When you first launch it, tap on Add Remote Desktop the go through the menus, enter in the IP or system name, and the rest of your credentials to log in.
On the iOS version, it also has similar controls for moving around your screen. It also has a nicer on-screen keyboard for getting things done, of course that is just my opinion though. Here’s a look at accessing my home office PC and the Start menu.
And here’s what it looks like to use the desktop in Windows 8.1 from the iPad. Again, window targets are small, so the zoom feature will be your best friend.
Remote Desktop from Windows Phone 8.1
If you’re one of the proud 4% of Windows Phone users out there, make sure to read my article on using Windows Phone 8.1 remote desktop preview app.

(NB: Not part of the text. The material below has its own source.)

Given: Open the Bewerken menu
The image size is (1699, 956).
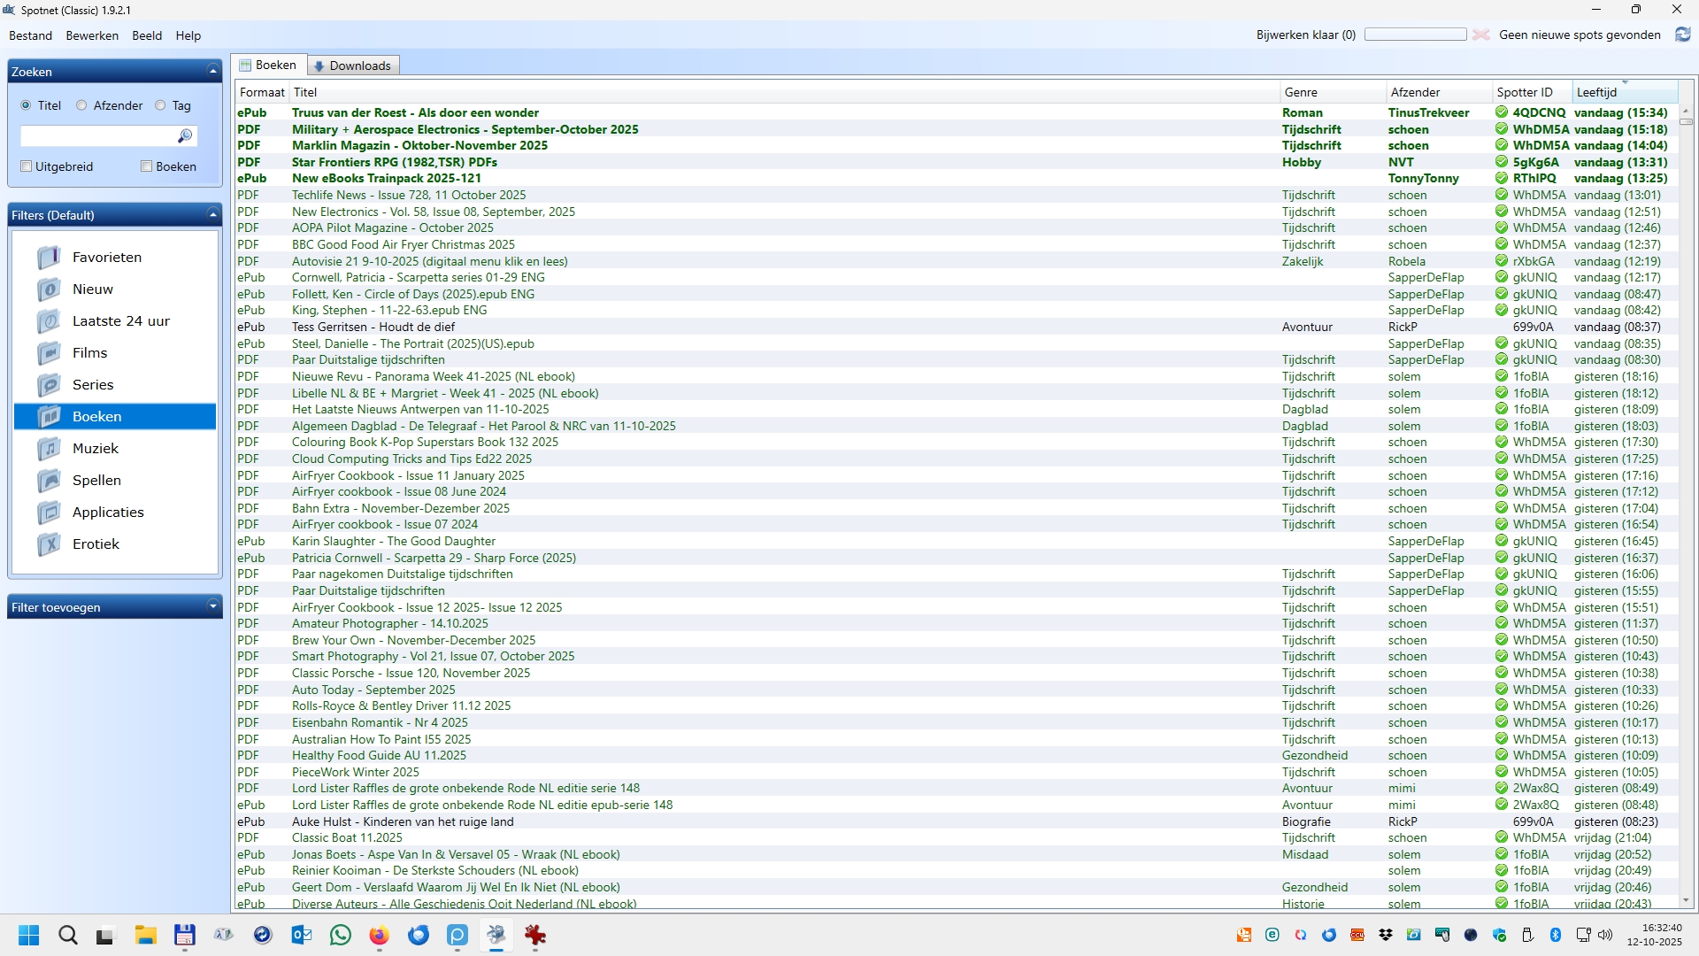Looking at the screenshot, I should (x=92, y=35).
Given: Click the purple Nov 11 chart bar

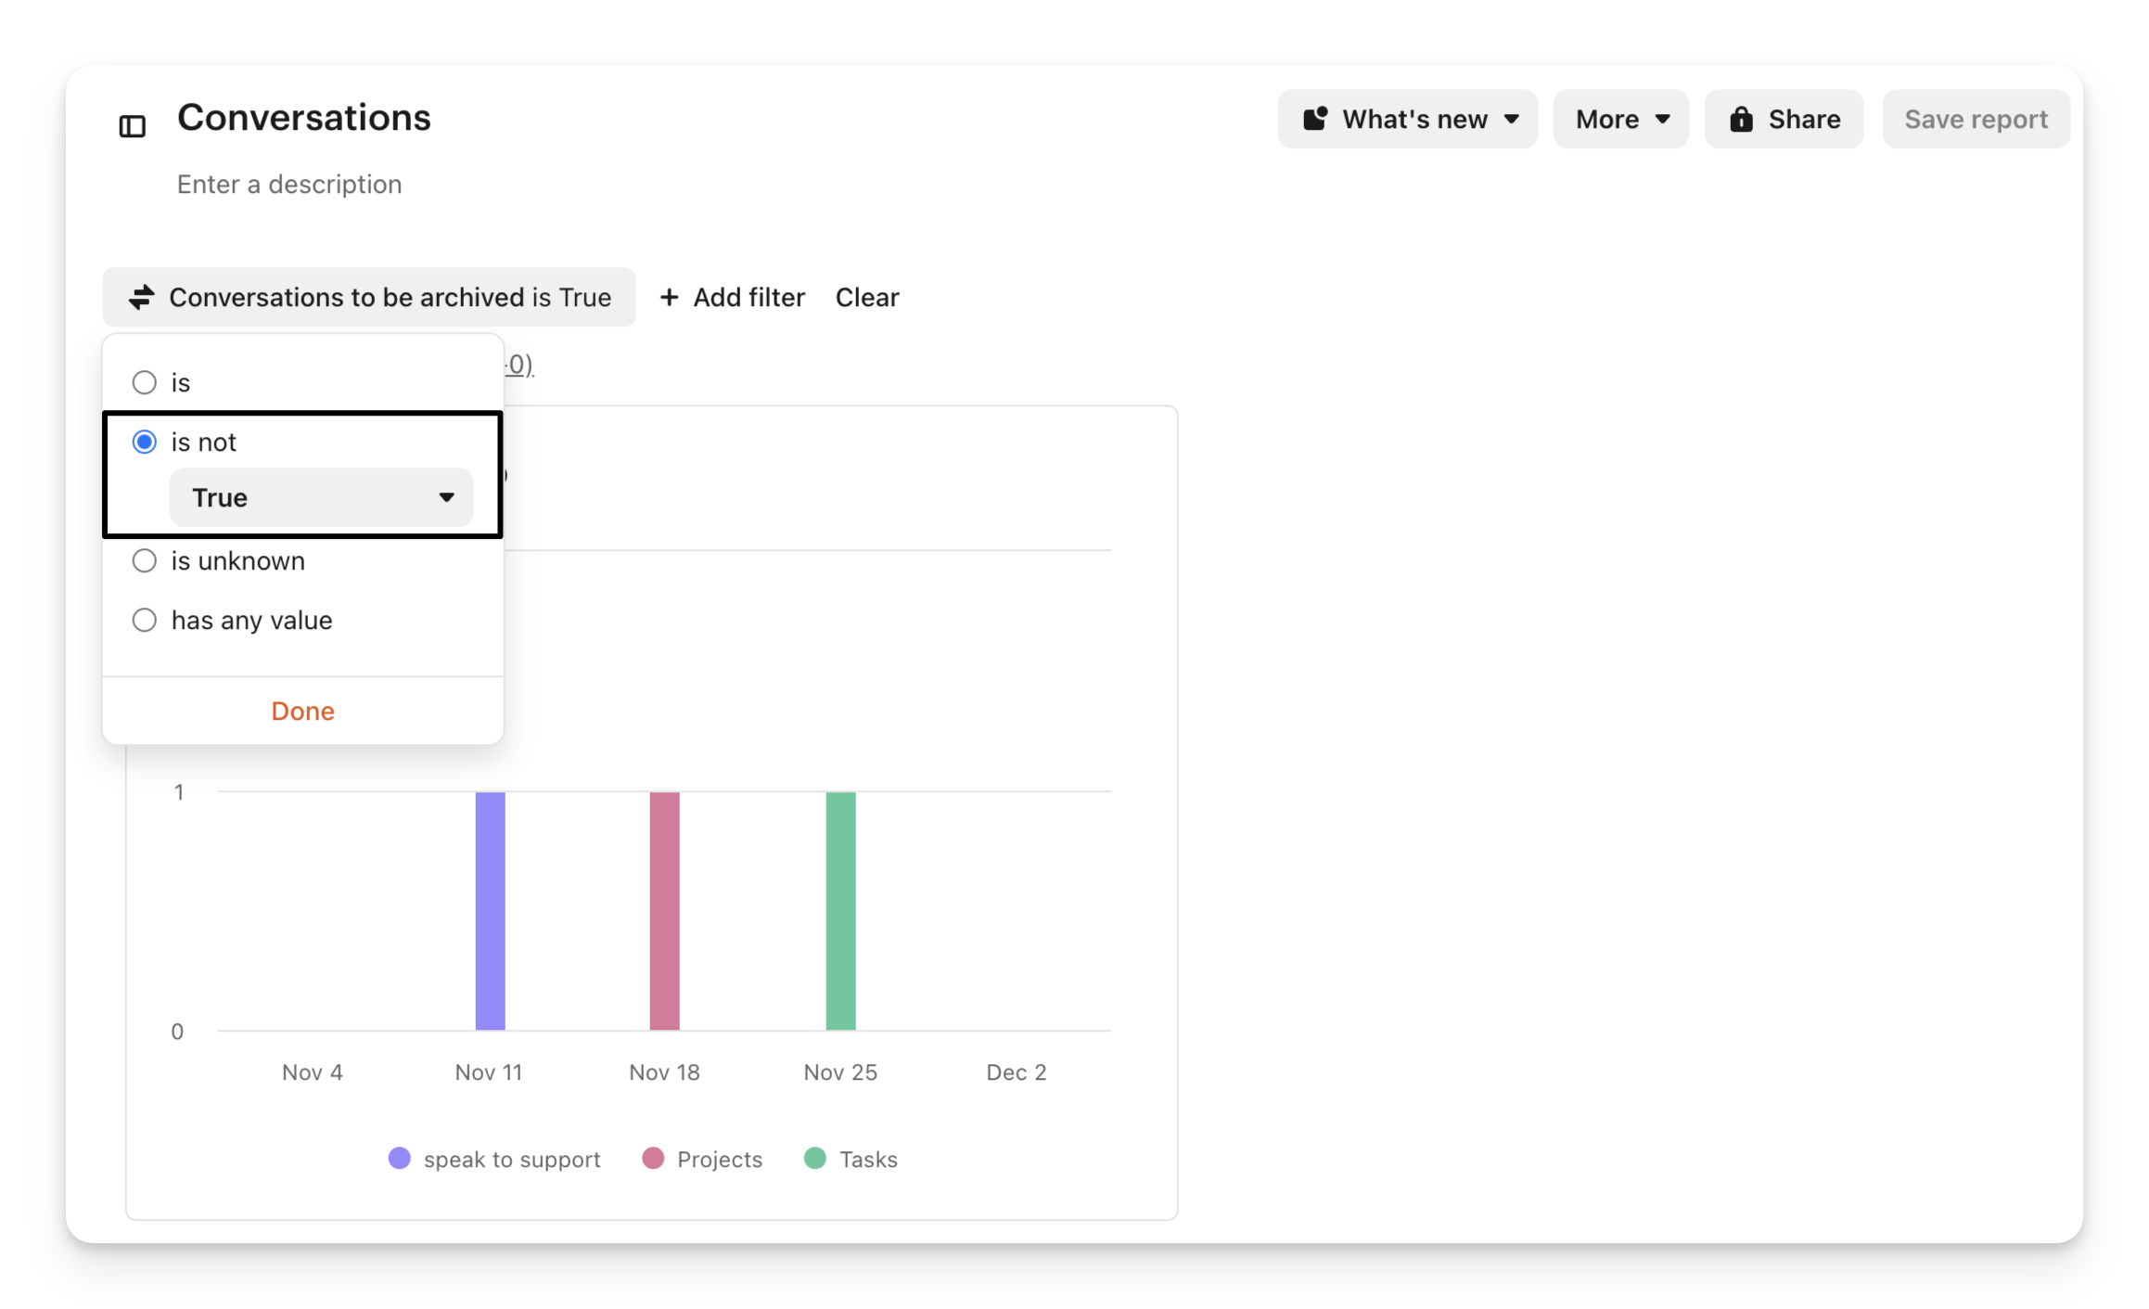Looking at the screenshot, I should 490,909.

It’s not perfect yet, and if you have a Windows Phone with a small display, it can be hard to tap certain targets. But nonetheless, if you’re out and about and need to connect to a computer for any reason, the Windows Phone 8.1 version works just fine in a pinch.
More on Remote Desktop
One thing to keep in mind when logging in to a Windows 8.1 computer – you will need to type in your full Microsoft account credentials, unless you set it up as a local machine. I actually liked using it on my iPad the most, just because it seems to have a smoother interface, and everything looks better. For Android I tested it on a Nexus 7 2012 model. Another thing I recommend is getting to know the each of the controls for navigation. You will definitely need to zoom in on certain sections of the screen – especially if you’re on the desktop.
Google is also making it easy to remote into Windows, Macs, and even Linux systems with Chrome Remote Desktop for Android – it works between any two computers that have the Chrome browser installed. With it you can remote into PCs, Macs, and Linux computers and of course Chromebooks.